Show/Hide Toolbars

WinRAR 7.00nl

Navigatie: » Geen onderwerpen boven dit niveau «

Dialoogvenster "Archiefnaam en -parameters": opties

Bladeren Vorige Top Volgende Meer

zAlle verwijder opties hieronder opgesomd beïnvloeden het gedrag van de functie "Bestanden verwijderen na inpakken" in het dialoogvenster Algemene opties. Deze hebben enkel effect indien de optie "Bestanden verwijderen na inpakken" is ingeschakeld. U kunt een van deze opties instellen in het standaardinpakprofiel om het standaardgedrag van de functie "Bestanden verwijderen na inpakken" te wijzigen.

dialoog_opties

Bestanden verwijderen

Bestanden normaal verwijderen. Bestanden worden verwijderd, maar niet op een veilige manier, waardoor het in bepaalde gevallen het mogelijk zal zijn om deze terug te halen door gebruik van speciale programmatuur.
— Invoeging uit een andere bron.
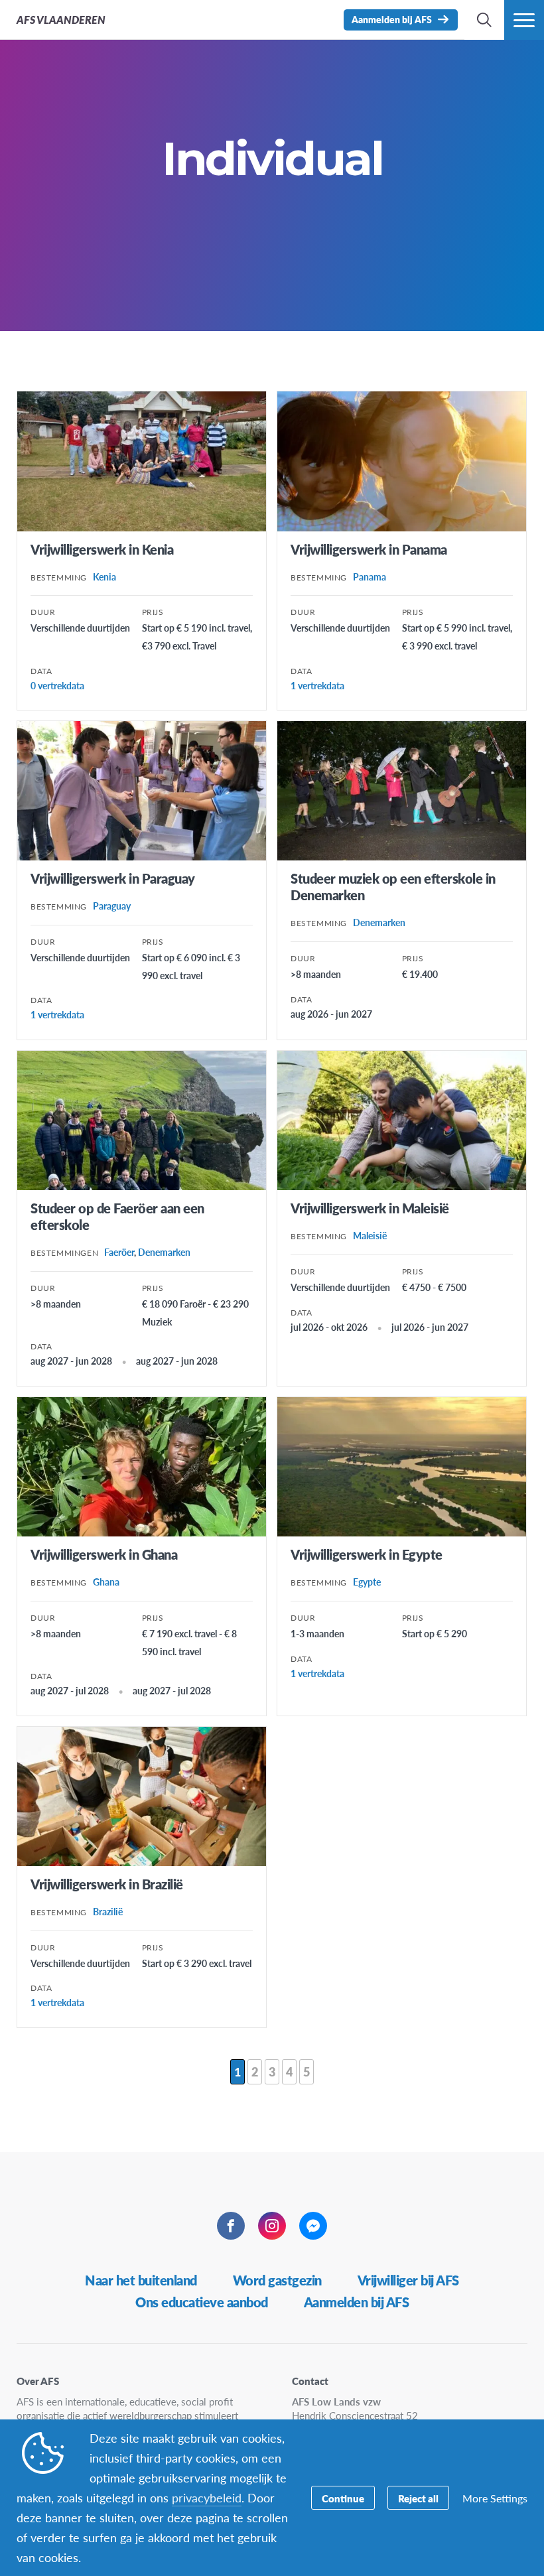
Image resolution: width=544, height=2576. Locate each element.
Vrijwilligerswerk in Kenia (102, 549)
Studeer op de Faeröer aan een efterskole (117, 1216)
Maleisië (370, 1235)
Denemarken (379, 922)
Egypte (367, 1581)
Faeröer (119, 1251)
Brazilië (108, 1911)
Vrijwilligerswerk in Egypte (366, 1554)
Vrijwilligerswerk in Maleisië (370, 1208)
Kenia (104, 576)
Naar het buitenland (141, 2280)
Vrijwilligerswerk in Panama (369, 549)
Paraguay (112, 905)
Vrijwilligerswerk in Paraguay (113, 878)
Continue (343, 2498)
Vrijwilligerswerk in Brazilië (107, 1884)
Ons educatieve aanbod (201, 2302)
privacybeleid (206, 2497)
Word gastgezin (277, 2280)
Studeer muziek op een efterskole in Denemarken (393, 886)
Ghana (106, 1581)
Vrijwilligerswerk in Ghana (104, 1554)
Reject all (418, 2498)
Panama (369, 576)
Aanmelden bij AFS (356, 2302)
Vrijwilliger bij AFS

Bestanden verplaatsen naar prullenbak

Verwijderde bestanden worden in de prullenbak geplaatst.

Bestanden vernietigen

Voor het verwijderen van bestanden worden de gegevens eerst overschreven met 0-bytes om te voorkomen dat de bestanden teruggehaald kunnen worden, het bestand wordt afgebroken en hernoemd naar een tijdelijke naam..

Let op dat deze aanpak is ontworpen voor reguliere harde schijven, maar dat het overschrijven van de oorspronkelijke bestandsgegevens mislukt op zgn. SSD-schijven (solid state disk), als gevolg van SSD-anti-slijtagetechnologieën ('wear leveling') en gecompliceerdere gegevensadressering.

Versleutelde best. vernietigen

Indien deze optie aan staat en bestanden worden ingepakt met een wachtwoord, dan wordt de vernietigingsstand ingeschakeld onafhankelijk van andere opties in de groep "Verwijderstand".

Het is niet zinvol om deze direct in te schakelen in het inpakdialoogvenster, omdat u dan hiervoor in de plaats de optie "Bestanden vernietigen" kunt inschakelen. Deze optie is daarmee bedoeld voor gebruik in compressieprofielen. Indien u de voorkeur geeft aan altijd versleutelde bestanden veilig te verwijderen, dan kunt u de optie "Bestanden vernietigen indien wachtwoord ingesteld" inschakelen in het standaardcompressieprofiel.

Snelopen-gegevens

RAR-archieven slaan elke bestandskop (met informatie zoals de bestandsnaam, -tijd, -grootte en kenmerken) direct voor de gegevens van het genoemd bestand. Deze aanpak is beter bestand tegen schade dan het opslaan van alle bestandskoppen in een los aaneengesloten blok, welk bij schade of afbreken vernietiging van de volledige archiefinhoud tot gevolg zou hebben. Maar ondanks de hogere betrouwbaarheid, zijn zulke archiefkoppen verspreid over het gehele archief en worden ze trager ingelezen als het alleen nodig is om de archiefinhoud te openen in een shell zoals de grafische interface van WinRAR.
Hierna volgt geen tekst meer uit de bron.